Indicador sobe em fevereiro e mostra maior comprometimento da renda com dívidas e juros

O endividamento das famílias brasileiras atingiu 49,9% em fevereiro, o maior nível da série histórica do Banco Central do Brasil. Os dados constam no Relatório de Estatísticas Monetárias e de Crédito divulgado nesta segunda-feira (27).

No mesmo período, o comprometimento da renda das pessoas físicas avançou para 29,7%, alta de 0,2 ponto percentual no mês e de 1,9 ponto percentual em 12 meses. Segundo o levantamento, 10,63% da renda das famílias é destinada ao pagamento de juros, enquanto cerca de 19% é usada para amortização do principal das dívidas.

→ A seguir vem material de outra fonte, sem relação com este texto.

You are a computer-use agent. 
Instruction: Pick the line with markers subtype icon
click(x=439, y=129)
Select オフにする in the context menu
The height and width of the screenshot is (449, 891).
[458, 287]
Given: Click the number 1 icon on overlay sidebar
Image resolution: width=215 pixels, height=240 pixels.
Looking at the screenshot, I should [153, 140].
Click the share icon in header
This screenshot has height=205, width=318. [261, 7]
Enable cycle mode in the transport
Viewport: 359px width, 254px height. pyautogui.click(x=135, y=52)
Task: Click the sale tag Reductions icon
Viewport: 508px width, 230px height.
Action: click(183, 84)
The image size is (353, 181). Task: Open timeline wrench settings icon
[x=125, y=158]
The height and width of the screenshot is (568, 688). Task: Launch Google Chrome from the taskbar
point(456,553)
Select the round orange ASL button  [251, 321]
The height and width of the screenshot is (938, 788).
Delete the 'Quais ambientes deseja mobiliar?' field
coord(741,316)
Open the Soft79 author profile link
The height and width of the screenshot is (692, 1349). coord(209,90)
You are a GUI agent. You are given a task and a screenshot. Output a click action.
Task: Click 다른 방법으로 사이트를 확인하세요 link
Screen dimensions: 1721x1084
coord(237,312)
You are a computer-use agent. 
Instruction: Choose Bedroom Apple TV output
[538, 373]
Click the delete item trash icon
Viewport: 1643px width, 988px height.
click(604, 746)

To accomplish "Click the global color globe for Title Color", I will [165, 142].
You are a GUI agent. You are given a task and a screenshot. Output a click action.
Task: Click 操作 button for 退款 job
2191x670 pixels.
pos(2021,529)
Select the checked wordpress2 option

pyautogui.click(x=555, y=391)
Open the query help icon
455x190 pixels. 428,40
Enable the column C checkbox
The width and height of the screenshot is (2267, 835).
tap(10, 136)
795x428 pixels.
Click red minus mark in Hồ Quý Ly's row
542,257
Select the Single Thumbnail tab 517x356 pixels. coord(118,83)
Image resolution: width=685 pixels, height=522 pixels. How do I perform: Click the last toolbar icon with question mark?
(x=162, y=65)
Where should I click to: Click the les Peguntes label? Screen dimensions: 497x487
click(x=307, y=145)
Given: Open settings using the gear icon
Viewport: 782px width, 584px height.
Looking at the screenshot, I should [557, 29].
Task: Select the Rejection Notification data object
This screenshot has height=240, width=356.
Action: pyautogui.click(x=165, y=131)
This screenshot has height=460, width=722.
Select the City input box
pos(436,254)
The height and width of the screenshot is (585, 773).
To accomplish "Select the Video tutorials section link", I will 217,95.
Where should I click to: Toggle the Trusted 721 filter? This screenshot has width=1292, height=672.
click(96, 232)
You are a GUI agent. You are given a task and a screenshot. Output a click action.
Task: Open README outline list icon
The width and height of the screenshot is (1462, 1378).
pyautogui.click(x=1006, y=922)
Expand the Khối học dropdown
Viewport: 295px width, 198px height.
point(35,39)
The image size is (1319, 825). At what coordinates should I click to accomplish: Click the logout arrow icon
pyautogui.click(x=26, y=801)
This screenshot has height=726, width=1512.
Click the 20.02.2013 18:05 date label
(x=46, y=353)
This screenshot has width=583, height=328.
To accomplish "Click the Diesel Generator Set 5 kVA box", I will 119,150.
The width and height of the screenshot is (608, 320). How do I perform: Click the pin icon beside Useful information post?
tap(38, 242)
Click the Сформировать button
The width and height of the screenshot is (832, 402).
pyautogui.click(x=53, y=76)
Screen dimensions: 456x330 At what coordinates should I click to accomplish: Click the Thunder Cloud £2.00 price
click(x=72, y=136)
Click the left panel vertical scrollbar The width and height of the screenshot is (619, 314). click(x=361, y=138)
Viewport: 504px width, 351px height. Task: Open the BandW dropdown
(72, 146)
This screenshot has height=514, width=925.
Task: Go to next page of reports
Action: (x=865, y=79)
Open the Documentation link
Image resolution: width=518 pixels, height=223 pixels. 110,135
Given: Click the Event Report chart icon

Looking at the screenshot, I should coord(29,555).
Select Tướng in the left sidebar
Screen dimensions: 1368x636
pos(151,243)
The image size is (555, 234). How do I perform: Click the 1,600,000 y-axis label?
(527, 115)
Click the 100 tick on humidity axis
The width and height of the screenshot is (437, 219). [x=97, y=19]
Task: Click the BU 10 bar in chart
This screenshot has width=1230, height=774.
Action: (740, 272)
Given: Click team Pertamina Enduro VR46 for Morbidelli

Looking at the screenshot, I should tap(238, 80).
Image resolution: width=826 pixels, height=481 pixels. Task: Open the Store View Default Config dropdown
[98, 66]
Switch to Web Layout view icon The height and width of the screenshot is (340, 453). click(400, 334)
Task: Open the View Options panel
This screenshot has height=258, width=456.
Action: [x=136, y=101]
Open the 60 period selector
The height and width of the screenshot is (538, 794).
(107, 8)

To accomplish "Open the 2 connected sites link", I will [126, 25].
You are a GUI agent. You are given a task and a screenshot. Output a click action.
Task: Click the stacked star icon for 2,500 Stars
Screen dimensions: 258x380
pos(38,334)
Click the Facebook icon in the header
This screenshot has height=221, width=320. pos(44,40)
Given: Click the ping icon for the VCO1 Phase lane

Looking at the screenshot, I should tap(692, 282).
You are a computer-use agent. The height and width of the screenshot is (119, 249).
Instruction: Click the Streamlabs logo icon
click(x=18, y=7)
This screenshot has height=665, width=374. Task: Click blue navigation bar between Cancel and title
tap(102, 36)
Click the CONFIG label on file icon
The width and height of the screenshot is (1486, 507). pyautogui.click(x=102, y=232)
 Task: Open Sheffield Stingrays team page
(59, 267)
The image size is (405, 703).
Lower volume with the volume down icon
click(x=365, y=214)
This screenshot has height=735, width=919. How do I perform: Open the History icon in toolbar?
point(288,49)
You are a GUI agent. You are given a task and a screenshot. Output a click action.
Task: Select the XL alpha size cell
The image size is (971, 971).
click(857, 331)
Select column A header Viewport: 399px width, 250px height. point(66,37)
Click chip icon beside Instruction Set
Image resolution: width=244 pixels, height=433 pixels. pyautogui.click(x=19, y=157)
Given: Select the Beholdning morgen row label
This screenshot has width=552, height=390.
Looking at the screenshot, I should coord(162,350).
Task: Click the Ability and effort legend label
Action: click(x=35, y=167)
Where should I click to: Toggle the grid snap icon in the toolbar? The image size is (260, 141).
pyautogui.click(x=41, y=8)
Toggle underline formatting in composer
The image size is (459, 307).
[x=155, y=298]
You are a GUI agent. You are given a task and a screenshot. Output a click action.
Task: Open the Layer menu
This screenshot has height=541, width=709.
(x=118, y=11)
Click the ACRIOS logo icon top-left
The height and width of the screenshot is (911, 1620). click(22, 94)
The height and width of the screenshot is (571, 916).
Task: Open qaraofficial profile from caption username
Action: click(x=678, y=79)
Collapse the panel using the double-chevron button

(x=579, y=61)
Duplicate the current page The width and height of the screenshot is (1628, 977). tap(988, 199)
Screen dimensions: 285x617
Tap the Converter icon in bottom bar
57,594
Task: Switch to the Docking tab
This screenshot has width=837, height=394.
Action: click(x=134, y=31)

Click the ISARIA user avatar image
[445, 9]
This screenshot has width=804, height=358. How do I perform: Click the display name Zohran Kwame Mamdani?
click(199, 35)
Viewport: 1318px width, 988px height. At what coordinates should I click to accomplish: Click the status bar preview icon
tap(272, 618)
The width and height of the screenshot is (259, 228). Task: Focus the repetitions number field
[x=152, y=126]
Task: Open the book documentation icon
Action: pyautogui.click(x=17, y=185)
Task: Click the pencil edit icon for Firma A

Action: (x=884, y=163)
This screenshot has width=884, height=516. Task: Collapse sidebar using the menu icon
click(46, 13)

O avanço do endividamento está no radar do governo do presidente Luiz Inácio Lula da Silva, que prepara medidas para estimular a renegociação de débitos. A equipe econômica trabalha na estruturação de um novo programa, chamado de Desenrola 2.0, que deve permitir a quitação de dívidas com uso de recursos do Fundo de Garantia do Tempo de Serviço (FGTS).

A proposta em elaboração inclui mecanismos para restringir o acesso a linhas de crédito mais caras por parte dos beneficiários. A ideia é evitar que, após renegociar dívidas, os consumidores voltem a se endividar em modalidades com juros elevados, como o rotativo do cartão de crédito.

Dados do Banco Central indicam que, em março, a taxa de juros do rotativo do cartão chegou a 428,3% ao ano. Apesar do custo elevado, a concessão de crédito nessa modalidade somou R$ 109,7 bilhões no primeiro trimestre de 2026, crescimento de 9,7% em relação ao mesmo período de 2025, quando totalizou R$ 99,9 bilhões.

O aumento do uso do crédito e o peso dos juros explicam parte da elevação do endividamento e do comprometimento da renda das famílias no país.